**What you should do**
Quote the items that run from the line containing "Complete Attendance (275, 162)" through the line containing "Quote Post (300, 361)", both included, and nothing else.

(Data drawn from a collection)
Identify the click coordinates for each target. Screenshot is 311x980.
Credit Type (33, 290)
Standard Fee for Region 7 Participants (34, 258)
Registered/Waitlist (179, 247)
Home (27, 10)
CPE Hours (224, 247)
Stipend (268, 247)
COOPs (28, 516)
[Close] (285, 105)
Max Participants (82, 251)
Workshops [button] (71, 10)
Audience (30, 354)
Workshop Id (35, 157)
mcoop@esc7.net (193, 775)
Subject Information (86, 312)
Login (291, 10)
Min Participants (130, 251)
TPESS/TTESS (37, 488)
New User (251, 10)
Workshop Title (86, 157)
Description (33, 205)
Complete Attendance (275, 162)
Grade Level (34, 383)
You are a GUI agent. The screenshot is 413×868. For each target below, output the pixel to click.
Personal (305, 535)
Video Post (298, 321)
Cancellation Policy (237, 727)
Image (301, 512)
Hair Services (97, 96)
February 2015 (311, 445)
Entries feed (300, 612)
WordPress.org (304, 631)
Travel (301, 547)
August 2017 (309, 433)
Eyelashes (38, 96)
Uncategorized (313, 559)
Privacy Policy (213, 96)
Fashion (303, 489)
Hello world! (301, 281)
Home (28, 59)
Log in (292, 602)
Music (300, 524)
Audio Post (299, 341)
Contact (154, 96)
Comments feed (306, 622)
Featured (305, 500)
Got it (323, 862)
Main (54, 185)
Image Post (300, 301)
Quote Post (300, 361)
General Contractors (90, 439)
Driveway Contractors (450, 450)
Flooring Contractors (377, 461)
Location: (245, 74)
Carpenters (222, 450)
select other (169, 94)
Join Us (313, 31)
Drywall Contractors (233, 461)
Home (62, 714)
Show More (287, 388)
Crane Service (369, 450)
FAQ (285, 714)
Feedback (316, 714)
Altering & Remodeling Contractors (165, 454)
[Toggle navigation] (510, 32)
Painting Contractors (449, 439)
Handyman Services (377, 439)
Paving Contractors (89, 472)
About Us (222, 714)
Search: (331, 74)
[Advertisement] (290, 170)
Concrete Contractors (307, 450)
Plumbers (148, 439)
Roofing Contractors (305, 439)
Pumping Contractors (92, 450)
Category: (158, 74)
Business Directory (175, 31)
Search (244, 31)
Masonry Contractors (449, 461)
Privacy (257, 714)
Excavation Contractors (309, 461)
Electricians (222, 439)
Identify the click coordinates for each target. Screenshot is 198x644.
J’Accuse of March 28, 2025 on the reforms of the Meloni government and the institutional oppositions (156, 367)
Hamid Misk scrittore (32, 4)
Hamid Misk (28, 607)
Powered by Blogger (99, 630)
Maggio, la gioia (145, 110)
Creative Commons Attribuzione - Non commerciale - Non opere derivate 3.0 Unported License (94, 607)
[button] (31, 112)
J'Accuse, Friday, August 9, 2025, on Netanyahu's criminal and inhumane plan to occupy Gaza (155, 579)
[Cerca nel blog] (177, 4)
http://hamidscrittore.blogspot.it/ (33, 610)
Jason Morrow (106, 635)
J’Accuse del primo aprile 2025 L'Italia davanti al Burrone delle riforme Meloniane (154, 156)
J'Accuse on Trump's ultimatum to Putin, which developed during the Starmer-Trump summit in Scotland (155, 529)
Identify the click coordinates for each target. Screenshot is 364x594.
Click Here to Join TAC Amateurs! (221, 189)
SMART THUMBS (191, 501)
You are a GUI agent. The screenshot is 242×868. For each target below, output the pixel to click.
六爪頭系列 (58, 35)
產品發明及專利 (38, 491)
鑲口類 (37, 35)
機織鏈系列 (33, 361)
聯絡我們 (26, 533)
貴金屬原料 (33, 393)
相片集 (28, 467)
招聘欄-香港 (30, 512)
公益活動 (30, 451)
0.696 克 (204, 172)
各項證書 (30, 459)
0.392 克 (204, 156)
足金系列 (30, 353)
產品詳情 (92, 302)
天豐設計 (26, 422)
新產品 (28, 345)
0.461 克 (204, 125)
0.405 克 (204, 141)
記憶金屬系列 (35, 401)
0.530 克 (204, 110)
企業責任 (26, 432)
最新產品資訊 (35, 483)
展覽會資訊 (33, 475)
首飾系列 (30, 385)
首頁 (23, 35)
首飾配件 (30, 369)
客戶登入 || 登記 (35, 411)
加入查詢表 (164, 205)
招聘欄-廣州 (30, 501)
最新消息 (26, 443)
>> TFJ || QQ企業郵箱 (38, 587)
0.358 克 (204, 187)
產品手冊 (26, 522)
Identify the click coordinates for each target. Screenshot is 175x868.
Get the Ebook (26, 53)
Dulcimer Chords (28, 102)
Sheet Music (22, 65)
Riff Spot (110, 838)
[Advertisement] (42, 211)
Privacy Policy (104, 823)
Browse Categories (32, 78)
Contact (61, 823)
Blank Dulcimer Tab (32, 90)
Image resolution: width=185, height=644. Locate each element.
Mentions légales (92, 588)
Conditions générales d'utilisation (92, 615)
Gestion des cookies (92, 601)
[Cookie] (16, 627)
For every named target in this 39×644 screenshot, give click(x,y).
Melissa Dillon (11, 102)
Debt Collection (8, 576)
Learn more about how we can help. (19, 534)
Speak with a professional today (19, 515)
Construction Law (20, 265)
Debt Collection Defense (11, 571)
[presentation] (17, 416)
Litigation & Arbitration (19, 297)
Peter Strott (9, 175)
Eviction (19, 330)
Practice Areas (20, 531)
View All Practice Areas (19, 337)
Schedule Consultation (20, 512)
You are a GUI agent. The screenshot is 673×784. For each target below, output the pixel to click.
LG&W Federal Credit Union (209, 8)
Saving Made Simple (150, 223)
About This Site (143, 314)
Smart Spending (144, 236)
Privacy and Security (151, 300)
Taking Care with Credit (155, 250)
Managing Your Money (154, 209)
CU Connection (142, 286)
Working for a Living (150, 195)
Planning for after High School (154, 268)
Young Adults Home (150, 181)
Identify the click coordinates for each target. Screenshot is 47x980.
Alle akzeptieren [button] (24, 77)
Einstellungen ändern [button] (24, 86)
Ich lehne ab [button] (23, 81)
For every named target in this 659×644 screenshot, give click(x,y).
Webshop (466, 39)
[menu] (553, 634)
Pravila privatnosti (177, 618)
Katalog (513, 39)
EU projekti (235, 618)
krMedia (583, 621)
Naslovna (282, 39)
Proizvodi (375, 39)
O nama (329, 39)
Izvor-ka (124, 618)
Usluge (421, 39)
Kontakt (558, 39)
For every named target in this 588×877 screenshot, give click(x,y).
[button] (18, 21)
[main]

**Result of this task**
Complete Attendance (275, 162)
Grade Level (34, 383)
You are a GUI agent. The screenshot is 413×868. For each target below, output the pixel to click.
Personal (305, 535)
Video Post (298, 321)
Cancellation Policy (237, 727)
Image (301, 512)
Hair Services (97, 96)
February 2015 (311, 445)
Entries feed (300, 612)
WordPress.org (304, 631)
Travel (301, 547)
August 2017 (309, 433)
Eyelashes (38, 96)
Uncategorized (313, 559)
Privacy Policy (213, 96)
Fashion (303, 489)
Hello world! (301, 281)
Home (28, 59)
Log in (292, 602)
Music (300, 524)
Audio Post (299, 341)
Contact (154, 96)
Comments feed (306, 622)
Featured (305, 500)
Got it (323, 862)
Main (54, 185)
Image Post (300, 301)
Quote Post (300, 361)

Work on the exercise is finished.